By: Dr. Penelope Ironstone-Catterall

Airports are often considered to be liminal spaces. In "Traveling Cultures," for example, James Clifford coupled airports with hotels as sites of a sometimes troubling but nonetheless romantic liminality central to the history and projects of ethnographic research. Rosi Braidotti paints the airport as a site of possibility for the production of nomad subjectivities produced by numerous passages in global space.

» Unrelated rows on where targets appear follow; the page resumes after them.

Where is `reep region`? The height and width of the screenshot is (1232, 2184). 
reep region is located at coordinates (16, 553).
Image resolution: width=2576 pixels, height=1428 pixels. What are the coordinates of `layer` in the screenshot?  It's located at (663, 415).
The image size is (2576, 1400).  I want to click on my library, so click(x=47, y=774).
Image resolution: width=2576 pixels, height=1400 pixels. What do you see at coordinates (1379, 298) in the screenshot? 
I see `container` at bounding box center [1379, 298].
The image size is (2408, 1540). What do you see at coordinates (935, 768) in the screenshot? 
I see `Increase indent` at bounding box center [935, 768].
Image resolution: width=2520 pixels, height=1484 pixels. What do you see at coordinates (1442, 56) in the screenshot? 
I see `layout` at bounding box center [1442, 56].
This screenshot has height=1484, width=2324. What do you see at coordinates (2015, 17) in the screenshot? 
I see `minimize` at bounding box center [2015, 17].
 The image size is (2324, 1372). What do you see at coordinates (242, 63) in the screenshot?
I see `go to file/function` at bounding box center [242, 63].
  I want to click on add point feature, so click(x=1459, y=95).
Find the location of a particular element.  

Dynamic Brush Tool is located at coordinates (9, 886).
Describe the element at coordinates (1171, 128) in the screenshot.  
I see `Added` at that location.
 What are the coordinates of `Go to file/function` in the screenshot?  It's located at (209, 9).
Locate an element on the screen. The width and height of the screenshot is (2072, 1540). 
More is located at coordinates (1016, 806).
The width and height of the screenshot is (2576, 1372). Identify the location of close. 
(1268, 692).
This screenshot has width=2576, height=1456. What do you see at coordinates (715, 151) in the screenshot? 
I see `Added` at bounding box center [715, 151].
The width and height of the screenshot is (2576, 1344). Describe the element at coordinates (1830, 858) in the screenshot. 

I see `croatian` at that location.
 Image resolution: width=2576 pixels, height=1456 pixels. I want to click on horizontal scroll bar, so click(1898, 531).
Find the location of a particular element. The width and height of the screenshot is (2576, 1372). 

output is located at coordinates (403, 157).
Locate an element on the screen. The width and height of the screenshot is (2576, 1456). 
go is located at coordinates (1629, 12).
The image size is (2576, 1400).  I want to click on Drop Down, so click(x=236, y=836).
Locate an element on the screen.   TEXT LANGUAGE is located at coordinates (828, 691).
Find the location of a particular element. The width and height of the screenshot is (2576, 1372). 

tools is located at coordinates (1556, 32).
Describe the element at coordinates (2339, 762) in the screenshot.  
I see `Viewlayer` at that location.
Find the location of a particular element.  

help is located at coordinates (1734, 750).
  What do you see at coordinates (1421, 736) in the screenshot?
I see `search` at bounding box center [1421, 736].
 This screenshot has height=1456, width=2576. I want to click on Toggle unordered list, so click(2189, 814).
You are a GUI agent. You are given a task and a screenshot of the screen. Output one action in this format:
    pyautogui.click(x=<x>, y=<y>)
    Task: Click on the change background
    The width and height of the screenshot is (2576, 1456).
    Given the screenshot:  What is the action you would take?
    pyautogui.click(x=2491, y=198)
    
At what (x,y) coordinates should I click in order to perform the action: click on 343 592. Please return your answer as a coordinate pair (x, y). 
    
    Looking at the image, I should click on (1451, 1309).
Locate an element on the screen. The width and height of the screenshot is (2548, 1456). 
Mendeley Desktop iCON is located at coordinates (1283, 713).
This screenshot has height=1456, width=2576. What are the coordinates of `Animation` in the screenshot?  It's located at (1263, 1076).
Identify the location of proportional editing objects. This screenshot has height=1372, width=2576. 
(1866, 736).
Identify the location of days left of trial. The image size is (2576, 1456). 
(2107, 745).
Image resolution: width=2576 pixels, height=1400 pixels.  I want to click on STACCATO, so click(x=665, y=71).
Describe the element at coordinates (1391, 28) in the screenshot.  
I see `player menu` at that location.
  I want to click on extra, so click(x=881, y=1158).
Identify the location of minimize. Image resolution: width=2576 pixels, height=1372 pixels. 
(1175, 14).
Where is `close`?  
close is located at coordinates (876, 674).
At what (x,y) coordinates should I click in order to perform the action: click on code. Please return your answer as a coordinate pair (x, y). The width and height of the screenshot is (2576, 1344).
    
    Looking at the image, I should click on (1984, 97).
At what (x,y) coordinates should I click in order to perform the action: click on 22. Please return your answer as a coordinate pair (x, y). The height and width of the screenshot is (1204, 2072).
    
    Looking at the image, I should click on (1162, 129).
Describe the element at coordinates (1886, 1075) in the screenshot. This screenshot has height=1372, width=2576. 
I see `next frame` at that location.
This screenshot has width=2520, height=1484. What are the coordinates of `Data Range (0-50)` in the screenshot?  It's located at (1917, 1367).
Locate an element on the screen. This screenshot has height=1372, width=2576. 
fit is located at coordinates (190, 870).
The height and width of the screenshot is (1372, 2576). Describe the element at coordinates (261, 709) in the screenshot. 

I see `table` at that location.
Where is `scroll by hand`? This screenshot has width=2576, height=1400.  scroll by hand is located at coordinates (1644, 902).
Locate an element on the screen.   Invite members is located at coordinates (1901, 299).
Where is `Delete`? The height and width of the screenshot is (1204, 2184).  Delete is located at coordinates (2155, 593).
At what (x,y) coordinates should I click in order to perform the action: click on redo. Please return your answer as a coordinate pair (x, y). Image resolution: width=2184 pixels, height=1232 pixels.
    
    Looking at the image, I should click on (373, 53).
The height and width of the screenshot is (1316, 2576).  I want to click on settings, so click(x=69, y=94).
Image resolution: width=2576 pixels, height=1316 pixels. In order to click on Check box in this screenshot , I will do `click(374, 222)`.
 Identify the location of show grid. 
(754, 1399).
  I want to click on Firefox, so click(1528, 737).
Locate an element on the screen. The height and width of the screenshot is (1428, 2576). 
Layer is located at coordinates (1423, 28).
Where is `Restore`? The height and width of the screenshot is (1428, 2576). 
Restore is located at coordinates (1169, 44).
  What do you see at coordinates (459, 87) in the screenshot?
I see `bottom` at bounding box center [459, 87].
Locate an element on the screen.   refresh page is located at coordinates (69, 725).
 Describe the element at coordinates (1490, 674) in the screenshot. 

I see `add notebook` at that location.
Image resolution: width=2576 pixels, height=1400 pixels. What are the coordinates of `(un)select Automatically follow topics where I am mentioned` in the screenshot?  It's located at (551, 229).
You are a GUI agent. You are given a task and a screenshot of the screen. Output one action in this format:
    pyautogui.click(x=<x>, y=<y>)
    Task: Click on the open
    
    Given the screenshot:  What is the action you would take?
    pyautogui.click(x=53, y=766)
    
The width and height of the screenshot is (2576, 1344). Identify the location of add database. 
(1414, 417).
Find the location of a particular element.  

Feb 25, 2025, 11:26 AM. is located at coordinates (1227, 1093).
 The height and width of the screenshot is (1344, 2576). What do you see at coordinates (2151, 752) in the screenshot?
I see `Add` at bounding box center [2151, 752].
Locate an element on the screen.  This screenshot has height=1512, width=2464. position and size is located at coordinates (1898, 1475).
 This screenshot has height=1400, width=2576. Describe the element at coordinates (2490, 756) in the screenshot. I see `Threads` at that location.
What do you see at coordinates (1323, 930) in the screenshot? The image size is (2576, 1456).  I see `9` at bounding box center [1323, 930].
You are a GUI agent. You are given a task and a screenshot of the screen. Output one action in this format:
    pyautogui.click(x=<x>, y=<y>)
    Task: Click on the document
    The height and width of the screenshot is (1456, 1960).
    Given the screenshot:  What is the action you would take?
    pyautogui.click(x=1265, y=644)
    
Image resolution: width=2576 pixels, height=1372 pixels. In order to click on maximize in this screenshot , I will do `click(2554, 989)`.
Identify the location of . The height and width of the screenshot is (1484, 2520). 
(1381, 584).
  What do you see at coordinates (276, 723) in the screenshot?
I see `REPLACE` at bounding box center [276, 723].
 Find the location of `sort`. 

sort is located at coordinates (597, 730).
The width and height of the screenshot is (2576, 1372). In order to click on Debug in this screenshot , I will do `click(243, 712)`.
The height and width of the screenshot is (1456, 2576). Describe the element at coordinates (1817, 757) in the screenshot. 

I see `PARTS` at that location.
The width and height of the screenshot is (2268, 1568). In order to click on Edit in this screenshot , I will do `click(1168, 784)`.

Other theorizing on airports suggests that they are not just sites accommodating and promoting flows and mobilities - that is, are not simply liminal - but are also rigidly policed to promote maximal surveillance and orderly flow, a flow in which terminal space is colonized so as to create a hybrid space mixing consumption (the mall) and travel (the airport).

This paper is situated between romantic theorizations of the airport as a site of passage marked by freedom, nomadism, and seemingly endless mobility in global space, and critical engagements that suggest the airport constitutes a "state of exception," a laboratory which strips would-be passengers of juridical or other forms of state-sponsored personhood in the name of a social and technological experiment called "security." Not simply a liminal space, nor a space more properly understood as liminoid (that is, gesturing toward and perhaps even promising but never achieving liminality in any sustained way), the airport is populated by transient entities that are difficult to romanticize. I refer here to microbes in general and viruses in particular, the morbid principle of my title that can be seen as moving through terminal space and onto the global scene. Anxieties regarding unsettling viral mobilities are linked to anxieties surrounding precarious passages in order to build a theoretical narrative in which anxieties accumulate because their focus is perpetually shifting. Fear of flying (or, better, of falling from a great height), fear of terrorism, and fear of contagion will be linked in this narrative in order to illustrate how the anxious subject is articulated in terminal space.

Biography: Dr. Penelope Ironstone-Catterall is a faculty member in the Department of Communication Studies and Coordinator of the Program in Cultural Studies at Wilfrid Laurier University. Her central pedagogical and research interests concern the mechanisms deployed to resist difficult information - be it information regarding social difference or information concerning health and illness - and the social and political consequences of these resistances. More generally, her interests include risk, media and the politics of anxiety, queer theory and cultural production, and cultural studies of science, medicine and technology. She edited a special issue of Space & Culture: An International Journal of Social Spaces (London: Sage, 2001) on "Love and Mourning" and has published in the areas of social and cultural responses to HIV and AIDS, mourning and grief studies, cultural studies of risk, feminist research methodology, post-9/11 politicality and psychoanalysis, and queer cultural production. Her current research project is called "From Seasonal Flu to Pandemic Influenza: The Cultural Life of a Virus." She also spends considerable time in airports.